Latest revision as of 17:22, 18 September 2015


Parallel Sensors

Expression Platform

To examine the possible effects of parallel sensing, the dose-dependent fluorescence response of one construct in a single plasmid was compared to that of two constructs in a single plasmid. The purpose of the comparison relates to the design of our potassium, phosphate and nitrate (NPK) sensor, which aims to combine three constructs characterized by different outputs within a single plasmid.

image caption

Figure 1. Brief diagrams of single and double constructs.

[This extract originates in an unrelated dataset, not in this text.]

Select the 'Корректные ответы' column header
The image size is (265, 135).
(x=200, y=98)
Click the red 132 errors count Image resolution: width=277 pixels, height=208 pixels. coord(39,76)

As substitutes for the NPK-inducible promoters, ParaBAD and Plac were used since their biological mechanisms are understood better.

image caption

Figure 2a. Schematic diagram of the inducible ParaBAD - gfpmut3b construct. In the absence of L-Arabinose, AraC is constitutively produced, repressing ParaBAD. In the presence of L-Arabinose, AraC protein driven by the constitutive promoter binds with L-Arabinose and induces ParaBAD, triggering the production of GFPmut3b.

image caption

Figure 2b. Schematic diagram of the inducible Plac - mrfp construct. In the absence of Isopropyl b-D-1-thiogalactopyranoside (IPTG), LacI represses Plac. When IPTG is present, LacI protein is repressed, triggering the production of mRFP.

The construction of a double construct ParaBAD - gfpmut3b - Plac - mrfp allowed for a comparison between GFPmut3b and mRFP measurements while changing concentrations of inducers. Dose response curves for both single and double constructs could then be analyzed and compared.

Constructs

Constructs were built by digestion and ligation method.

image caption

Figure 3a. Inducible single constructs ParaBAD - gfpmut3b.

image caption

Figure 3b. Inducible single constructs Plac- mrfp.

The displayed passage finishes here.